Mediterráneos peruanos

Hace muy pocas semanas me extrañaba desde esta columna de que se pudiera considerar que los males de la enseñanza pública residen en una débil financiación cuando el gasto medio por alumno alcanza los 5.300 euros en el conjunto de España, reducidos a unos todavía muy considerables 4.200 en la Andalucía imparable. Si eso me servía para lanzar una mirada menos nostálgica que meramente comparativa a las condiciones de la escuela que mi generación vivió, un reciente informe de la ONG Save the Children, del que el Diario se hacía eco, viene a mostrar la realidad en la que se desenvuelve la educación en buena parte del planeta. En ciertos países africanos el gasto se cifra en menos de veinte euros anuales por cada niño, y los expertos de la ONG mencionada se plantean como un gran logro que se pudieran alcanzar los cuarenta en un plazo razonable.

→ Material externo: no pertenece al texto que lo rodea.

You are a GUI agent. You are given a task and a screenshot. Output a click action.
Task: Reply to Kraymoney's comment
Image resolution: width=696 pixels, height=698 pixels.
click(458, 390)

Obviamente, estas comparaciones no debieran servirnos para darnos por contentos en medio de las deficiencias materiales de nuestros centros de enseñanza, pero sí para tomar conciencia de la responsabilidad en que estamos incurriendo con el mal uso de unos recursos ingentes que no nos sirven para alcanzar los objetivos mínimos deseables, y ahí está la joven Aído, más cateta que feminista, para convencer al incrédulo. Que en la enseñanza, como en tantas otras cosas importantes de la vida, no es todo cuestión de dinero es lo que se postula en un ingenuo pero valioso documento que viene circulando por Internet. En él, la universidad limeña de San Martín de Porres se pregunta qué es lo que diferencia a los países de mayor desarrollo social de aquellos que, como el propio Perú, parecen condenados a no salir nunca de la pobreza. Tras descartar que el secreto se encuentre en la existencia de determinismos naturales, raciales o de cualquier otro tipo, para lo que presenta los casos de países tan distintos como Suiza, Japón o Nueva Zelanda, ricos y altamente desarrollados a pesar de tantas circunstancias inicialmente desfavorables, los universitarios peruanos nos participan que la clave está en la actitud de las gentes. Algo que se mide por el cumplimiento de un decálogo que comienza con "lo ético como principio básico" y sigue con "el respeto a las leyes" o "el respeto por el derecho de los demás", para terminar con el aprecio por el orden y la limpieza, la puntualidad, la responsabilidad y el deseo de superación entre otras virtudes cívicas que en España llevan décadas haciendo sonreír a pijorrojos, cínicos y mandamases, valga la redundancia. Que en países ecuatoriales descubran ahora estos mediterráneos elementales de lo que podríamos llamar la civilización burguesa, bien está y ojalá les sea de provecho, lo malo es que en España los hayamos olvidado y sólo se nos ocurra ahora, para suplirlos, ese tardío engendro llamado Educación para la Ciudadanía.